Essa visão descontextualizada e simplificadora, difundida pela ciência moderna, tornou-se hegemônica ao longo dos últimos 400 anos e manteve latente a questão da complementaridade dos pares binários. A partir das últimas décadas, no entanto, o que permanecia implícito se manifesta com força significativa e se transforma em princípios científicos, evolução acontecida no próprio seio da ciência moderna. Ainda que alguns autores considerem esse novo olhar como algo exótico (Carvalho, 2003), já não se pode mais ignorar a penetração, na vida acadêmica, da articulação dos pares binários e da conectividade dos saberes (Morin, 2001).

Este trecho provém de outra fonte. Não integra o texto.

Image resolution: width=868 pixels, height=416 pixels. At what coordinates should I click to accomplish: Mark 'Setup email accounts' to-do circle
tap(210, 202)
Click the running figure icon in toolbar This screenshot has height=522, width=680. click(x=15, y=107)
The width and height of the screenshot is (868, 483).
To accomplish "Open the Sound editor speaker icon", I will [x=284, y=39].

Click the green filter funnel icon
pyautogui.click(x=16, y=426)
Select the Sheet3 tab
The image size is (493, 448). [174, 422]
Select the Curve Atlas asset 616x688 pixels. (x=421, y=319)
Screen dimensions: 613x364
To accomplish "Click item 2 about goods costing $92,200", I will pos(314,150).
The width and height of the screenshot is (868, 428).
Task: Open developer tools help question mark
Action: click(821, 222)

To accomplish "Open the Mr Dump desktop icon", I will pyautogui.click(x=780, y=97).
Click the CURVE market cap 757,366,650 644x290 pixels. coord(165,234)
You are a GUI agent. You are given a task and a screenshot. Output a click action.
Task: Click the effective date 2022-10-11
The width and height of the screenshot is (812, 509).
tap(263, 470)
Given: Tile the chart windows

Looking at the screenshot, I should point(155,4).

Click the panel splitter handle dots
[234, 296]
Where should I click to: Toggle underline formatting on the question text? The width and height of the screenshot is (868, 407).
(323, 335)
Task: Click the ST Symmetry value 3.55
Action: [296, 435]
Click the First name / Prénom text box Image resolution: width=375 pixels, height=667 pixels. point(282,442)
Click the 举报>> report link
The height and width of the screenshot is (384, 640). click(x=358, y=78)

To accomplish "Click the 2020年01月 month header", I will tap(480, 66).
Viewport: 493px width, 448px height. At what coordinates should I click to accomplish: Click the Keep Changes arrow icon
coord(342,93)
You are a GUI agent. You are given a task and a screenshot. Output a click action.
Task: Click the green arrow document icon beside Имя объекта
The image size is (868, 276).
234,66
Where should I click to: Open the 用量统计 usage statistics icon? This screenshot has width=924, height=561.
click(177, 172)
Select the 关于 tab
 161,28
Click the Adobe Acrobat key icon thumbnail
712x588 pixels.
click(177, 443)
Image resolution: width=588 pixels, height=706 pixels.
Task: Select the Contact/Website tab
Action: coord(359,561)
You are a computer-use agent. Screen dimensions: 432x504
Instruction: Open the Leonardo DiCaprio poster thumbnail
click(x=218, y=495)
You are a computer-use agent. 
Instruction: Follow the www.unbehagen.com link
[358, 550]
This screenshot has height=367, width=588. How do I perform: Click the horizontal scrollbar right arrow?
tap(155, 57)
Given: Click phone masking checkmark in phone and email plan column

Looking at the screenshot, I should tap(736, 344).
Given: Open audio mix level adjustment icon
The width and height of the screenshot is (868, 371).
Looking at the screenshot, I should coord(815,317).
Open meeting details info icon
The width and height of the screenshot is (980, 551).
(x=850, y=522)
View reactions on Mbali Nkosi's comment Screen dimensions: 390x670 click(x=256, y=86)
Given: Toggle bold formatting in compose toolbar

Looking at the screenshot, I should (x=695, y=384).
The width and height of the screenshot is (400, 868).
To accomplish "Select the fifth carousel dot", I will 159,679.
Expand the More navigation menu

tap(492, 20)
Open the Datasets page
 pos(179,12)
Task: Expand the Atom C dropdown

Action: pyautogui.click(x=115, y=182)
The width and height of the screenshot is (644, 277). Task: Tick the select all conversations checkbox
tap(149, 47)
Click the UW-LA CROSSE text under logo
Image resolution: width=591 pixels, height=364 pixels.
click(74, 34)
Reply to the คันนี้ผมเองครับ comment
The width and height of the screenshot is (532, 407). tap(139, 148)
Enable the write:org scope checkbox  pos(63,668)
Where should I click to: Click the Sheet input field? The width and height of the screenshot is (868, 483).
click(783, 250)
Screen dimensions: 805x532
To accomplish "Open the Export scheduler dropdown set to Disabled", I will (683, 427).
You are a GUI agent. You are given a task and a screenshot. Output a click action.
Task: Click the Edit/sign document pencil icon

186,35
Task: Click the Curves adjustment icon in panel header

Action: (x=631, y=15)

Não há dúvida de que o princípio de fragmentação acumulou conhecimentos, ocasionando um verdadeiro boom tecnológico hoje altamente visível e vivenciado. No entanto, no cerne desse progresso vem-se praticando um outro tipo de relação com o conhecimento, na forma de rede de relações, o que sugere mudança conceitual e princípios mais adequados ao estágio atual de desenvolvimento da ciência.
Entre esses novos princípios, aquele que tem tido larga aceitação é o chamado holográfico que, ao fazer o movimento de volta à contextualização, reconhece que o todo não é somente a simples soma das partes (fatoração mecânica). Segundo Morin (1991, p. 123), a soma do conhecimento das partes não é suficiente para se conhecer as propriedades do conjunto, pois o todo é maior do que a soma de suas partes. Além disso, quando se toma o todo não se vê a riqueza das qualidades das partes, por ficarem inibidas e virtualizadas, impedidas de expressarem-se em sua plenitude. Daí que o todo é menor do que a soma de suas partes. As relações das partes com o todo são dinâmicas, portanto, o todo é, ao mesmo tempo, menor e maior que a soma das partes.

Princípio holográfico
Esse princípio afirma que a parte não somente está dentro do todo, como o próprio todo também está dentro das partes (Morin, 1991). Ressalte-se, com isso, o paradoxo do uno e do múltiplo, ou seja, da íntima relação e interdependência entre os dois termos que se polarizaram na era moderna. Assim, o princípio holográfico remete à articulação dos pares binários: parte-todo, simples-complexo, local-global, unidade-diversidade, particular-universal.
Como observou Petraglia (1995), com a disjunção desses termos na modernidade houve perda de significação do conhecimento. Os princípios da disjunção e da simplificação concretizam-se na educação por meio de uma estrutura disciplinar do conhecimento. Seguindo as orientações cartesianas, concretizadas na estruturação disciplinar do conhecimento, o professor crê que a soma das partes listadas nas grades curriculares (estruturadas por meio de uma seqüência de múltiplas disciplinas compartimentadas) significa o todo do conhecimento.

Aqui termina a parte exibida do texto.